- [RECORDS SHOWN]:
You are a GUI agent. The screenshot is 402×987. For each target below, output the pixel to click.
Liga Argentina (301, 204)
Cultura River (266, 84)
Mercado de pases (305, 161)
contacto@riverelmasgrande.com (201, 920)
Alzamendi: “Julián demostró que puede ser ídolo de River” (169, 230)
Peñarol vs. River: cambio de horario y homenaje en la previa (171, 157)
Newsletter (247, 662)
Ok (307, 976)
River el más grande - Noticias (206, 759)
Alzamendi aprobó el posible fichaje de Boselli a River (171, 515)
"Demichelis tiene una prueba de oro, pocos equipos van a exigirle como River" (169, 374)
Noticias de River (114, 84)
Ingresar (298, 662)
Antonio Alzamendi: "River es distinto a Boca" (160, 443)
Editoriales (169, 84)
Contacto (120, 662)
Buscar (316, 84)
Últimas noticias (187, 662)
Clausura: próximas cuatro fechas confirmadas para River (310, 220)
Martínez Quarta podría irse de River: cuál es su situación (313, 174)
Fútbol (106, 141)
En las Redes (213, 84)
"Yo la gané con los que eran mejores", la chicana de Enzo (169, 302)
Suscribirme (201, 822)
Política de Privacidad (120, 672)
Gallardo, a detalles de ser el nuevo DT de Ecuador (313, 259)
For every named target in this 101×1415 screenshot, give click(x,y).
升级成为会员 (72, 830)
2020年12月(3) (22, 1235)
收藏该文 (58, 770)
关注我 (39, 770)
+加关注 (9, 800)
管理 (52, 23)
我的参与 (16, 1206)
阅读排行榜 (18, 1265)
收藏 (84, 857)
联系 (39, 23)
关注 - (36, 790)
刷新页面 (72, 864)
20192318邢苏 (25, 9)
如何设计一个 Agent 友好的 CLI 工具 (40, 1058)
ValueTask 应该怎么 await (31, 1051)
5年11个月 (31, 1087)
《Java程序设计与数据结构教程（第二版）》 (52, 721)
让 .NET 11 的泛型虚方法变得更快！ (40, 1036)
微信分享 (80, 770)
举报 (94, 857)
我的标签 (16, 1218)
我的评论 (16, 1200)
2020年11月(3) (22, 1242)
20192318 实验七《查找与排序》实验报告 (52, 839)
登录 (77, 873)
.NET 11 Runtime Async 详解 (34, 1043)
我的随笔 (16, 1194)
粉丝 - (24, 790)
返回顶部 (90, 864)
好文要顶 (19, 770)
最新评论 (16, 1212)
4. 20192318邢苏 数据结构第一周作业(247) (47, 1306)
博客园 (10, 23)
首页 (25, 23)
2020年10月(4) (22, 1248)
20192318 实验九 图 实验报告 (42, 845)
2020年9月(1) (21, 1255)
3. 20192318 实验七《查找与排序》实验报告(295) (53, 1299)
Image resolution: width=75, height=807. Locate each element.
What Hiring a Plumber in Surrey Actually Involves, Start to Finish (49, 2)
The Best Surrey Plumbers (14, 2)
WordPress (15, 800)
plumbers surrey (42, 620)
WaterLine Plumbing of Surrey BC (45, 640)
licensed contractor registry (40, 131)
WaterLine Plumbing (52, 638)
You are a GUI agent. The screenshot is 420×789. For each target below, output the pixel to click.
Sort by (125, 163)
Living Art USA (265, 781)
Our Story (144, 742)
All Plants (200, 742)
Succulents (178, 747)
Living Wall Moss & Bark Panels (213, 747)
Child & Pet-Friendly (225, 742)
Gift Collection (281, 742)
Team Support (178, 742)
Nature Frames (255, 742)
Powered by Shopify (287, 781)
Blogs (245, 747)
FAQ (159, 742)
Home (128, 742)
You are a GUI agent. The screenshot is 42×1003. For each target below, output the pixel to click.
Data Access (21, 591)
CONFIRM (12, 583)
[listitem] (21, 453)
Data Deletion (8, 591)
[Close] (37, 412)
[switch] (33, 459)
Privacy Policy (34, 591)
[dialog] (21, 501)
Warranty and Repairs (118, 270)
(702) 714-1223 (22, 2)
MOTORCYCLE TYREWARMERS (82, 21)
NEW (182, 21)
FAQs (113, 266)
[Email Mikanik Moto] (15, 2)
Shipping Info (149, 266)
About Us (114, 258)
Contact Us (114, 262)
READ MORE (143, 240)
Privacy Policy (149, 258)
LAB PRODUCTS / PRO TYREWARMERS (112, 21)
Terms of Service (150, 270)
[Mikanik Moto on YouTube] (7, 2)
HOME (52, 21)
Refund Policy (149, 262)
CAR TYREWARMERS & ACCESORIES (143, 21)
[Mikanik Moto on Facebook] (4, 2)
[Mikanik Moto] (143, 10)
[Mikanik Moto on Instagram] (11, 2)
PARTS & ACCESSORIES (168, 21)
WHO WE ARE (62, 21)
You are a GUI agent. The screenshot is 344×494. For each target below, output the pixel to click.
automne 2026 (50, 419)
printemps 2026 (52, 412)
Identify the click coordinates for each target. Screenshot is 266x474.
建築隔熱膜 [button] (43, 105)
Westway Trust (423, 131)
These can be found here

- [STATED PROBLEM]: Pull out every line of the material that contains the string "Policy", and copy each one as it stands.

- [WRITTEN ANSWER]:
Privacy Policy (34, 591)
Privacy Policy (149, 258)
Refund Policy (149, 262)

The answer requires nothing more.